Caso o cenário fosse transposto para Goiás, cerca de 18 mil pessoas se tornariam vítimas fatais da infecção causada pelo coronavírus no Estado. Como o Estado tem realizado ações de prevenção e combate à pandemia, Goiás está em uma trajetória intermediária e deve ficar em torno de quatro a seis mil óbitos no final de setembro.
Epidemiologistas ressaltam, entretanto, que “atingir o pico de contágio” só significa chegar ao ponto em que a pandemia é transmitida para mais pessoas, e não que o problema terminará depois disso. O número de infectados continuará a crescer, mesmo que o vírus tenha maior dificuldade de encontrar pessoas vulneráveis e que cada doente só transmita a menos de uma pessoa em média.

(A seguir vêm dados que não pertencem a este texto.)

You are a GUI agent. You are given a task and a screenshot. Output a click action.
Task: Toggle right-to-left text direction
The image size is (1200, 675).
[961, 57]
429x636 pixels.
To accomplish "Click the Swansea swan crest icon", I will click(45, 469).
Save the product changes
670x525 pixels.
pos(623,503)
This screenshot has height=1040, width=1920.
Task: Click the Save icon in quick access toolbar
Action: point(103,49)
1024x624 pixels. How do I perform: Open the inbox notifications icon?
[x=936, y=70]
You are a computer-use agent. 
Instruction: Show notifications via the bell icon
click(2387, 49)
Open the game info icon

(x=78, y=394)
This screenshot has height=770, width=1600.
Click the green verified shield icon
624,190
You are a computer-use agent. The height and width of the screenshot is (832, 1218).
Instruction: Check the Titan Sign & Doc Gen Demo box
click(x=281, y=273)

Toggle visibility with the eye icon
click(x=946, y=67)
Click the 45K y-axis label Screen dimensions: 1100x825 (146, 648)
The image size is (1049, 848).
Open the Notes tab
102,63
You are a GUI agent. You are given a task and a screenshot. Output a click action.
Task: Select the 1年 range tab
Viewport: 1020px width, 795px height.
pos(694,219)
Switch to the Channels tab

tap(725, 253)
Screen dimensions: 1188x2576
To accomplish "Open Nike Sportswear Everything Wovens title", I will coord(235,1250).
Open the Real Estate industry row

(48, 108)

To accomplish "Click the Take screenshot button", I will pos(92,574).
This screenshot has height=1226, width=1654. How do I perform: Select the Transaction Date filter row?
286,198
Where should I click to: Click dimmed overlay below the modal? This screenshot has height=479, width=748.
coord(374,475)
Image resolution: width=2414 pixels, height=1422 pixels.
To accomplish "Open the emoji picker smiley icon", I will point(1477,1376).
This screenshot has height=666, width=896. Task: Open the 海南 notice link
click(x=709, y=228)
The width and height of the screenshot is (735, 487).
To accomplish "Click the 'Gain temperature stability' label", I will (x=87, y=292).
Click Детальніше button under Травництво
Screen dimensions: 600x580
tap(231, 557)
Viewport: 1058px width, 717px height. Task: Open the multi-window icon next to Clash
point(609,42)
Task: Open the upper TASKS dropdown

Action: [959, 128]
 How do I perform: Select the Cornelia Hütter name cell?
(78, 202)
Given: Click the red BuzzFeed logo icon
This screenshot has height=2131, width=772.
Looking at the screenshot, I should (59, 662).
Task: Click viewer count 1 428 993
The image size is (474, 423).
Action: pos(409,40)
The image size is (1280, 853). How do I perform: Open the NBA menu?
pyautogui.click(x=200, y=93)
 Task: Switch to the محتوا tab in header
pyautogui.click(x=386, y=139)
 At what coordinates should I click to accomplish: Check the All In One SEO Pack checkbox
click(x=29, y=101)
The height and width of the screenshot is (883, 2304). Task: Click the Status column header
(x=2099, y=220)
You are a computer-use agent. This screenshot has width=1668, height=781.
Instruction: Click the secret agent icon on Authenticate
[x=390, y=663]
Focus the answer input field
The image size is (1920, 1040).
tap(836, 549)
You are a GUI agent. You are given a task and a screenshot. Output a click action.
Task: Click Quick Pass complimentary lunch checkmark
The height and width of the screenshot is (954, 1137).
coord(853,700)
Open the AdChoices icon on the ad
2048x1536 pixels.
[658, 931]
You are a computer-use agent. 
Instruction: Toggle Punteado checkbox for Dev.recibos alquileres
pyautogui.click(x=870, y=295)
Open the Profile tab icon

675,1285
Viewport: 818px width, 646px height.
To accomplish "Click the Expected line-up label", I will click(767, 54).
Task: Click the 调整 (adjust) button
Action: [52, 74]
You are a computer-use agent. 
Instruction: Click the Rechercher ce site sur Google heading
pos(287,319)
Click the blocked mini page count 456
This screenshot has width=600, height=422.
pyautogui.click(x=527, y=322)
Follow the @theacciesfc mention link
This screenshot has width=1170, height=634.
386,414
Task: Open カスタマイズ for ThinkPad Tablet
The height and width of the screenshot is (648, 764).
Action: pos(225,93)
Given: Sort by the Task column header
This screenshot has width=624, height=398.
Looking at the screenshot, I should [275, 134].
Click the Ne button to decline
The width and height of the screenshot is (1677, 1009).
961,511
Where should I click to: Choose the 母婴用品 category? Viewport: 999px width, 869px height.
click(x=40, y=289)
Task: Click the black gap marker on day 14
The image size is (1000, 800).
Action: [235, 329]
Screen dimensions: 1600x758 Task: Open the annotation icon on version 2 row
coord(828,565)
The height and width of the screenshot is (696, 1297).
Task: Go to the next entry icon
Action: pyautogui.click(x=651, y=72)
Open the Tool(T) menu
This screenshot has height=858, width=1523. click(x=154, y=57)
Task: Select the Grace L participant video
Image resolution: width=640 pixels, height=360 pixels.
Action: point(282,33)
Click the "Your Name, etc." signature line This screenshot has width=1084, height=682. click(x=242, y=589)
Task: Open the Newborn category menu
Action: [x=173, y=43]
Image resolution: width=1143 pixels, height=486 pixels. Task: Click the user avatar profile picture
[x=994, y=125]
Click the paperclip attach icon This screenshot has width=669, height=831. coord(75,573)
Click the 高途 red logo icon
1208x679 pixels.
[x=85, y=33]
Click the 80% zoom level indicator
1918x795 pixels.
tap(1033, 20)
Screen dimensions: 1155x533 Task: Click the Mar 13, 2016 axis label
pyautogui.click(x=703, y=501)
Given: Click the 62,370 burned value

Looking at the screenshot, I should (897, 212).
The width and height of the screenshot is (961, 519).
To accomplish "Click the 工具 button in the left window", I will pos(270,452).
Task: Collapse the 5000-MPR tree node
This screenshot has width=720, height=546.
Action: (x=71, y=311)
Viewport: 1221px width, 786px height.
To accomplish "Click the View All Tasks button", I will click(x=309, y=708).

Uma análise dos dados de países que já atravessaram todas as etapas da pandemia revela que podem haver duas vezes mais infecções após o pico de contágio do que até sua chegada. A Itália, por exemplo, chegou no ápice de transmissões (6.554 novos casos) no dia 21 de março. Até esta data, o país acumulava 42.695 casos ativos. Entretanto, o número máximo de casos ativos no país foi mais de duas vezes maior, 108.186 casos, em 19 de abril. Enquanto a Itália tinha 4.818 mortes em 21 de março, a contagem atual está em 35.231 vítimas.
Thiago Rangel corrobora a ideia de que a imunidade de rebanho é uma péssima estratégia: “Em condições ideais para o vírus, sem vigilância sanitária ou distanciamento, mesmo quando se atinge R menor a 1, a pandemia fica mais lenta, mas isso não significa zero transmissão. A velocidade em que crescem os números de infectados cai, mas mesmo assim, podem haver segundas ondas ou surtos”.
E observa: “Uma segunda significaria uma pandemia em menor grau, mais lenta, porque encontraria o obstáculo das pessoas imunizadas antes de o vírus encontrar um suscetível. Um surto é uma espécie de pandemia localizada, num bairro ou município, rápida e passageira.”